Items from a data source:
▼

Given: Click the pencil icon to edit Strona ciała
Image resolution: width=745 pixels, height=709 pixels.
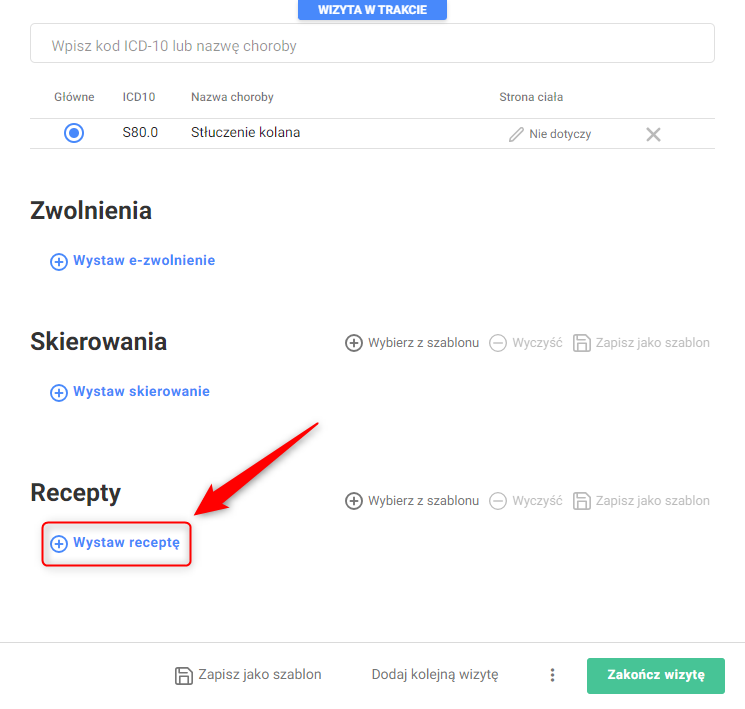Looking at the screenshot, I should [x=516, y=134].
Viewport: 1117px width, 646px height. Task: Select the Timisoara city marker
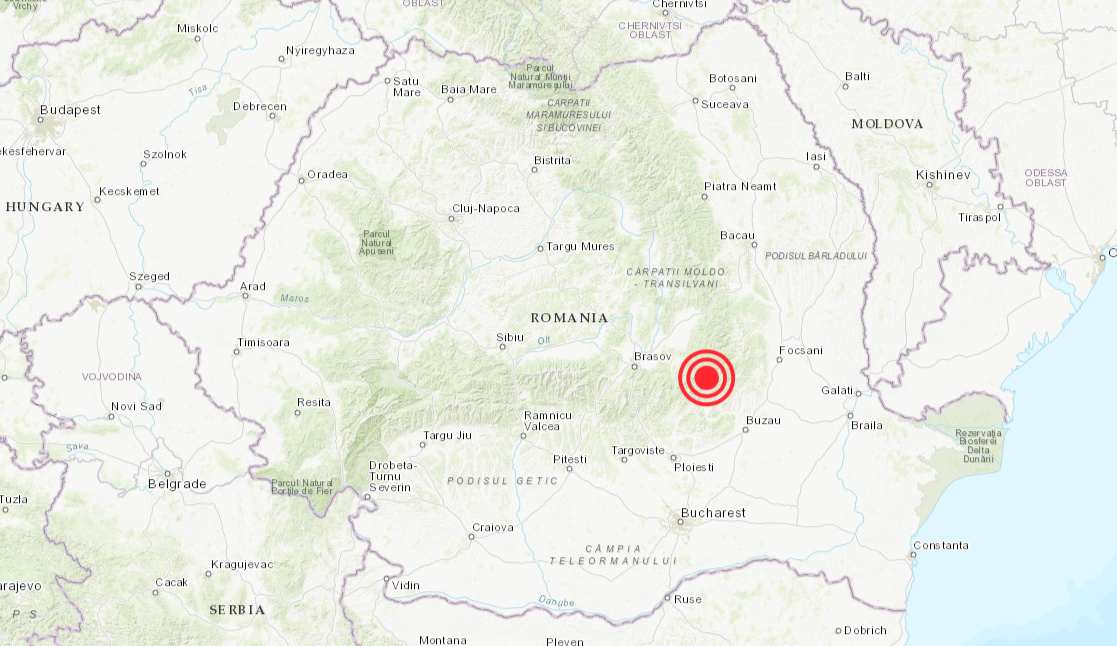click(237, 351)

▲

Work request: Whenever images occur above, omit them and retype each line exactly as it stands.

Answer space:
Given: Click the pencil icon to edit Strona ciała
Image resolution: width=745 pixels, height=709 pixels.
Looking at the screenshot, I should [x=516, y=134].
Viewport: 1117px width, 646px height. Task: Select the Timisoara city marker
click(237, 351)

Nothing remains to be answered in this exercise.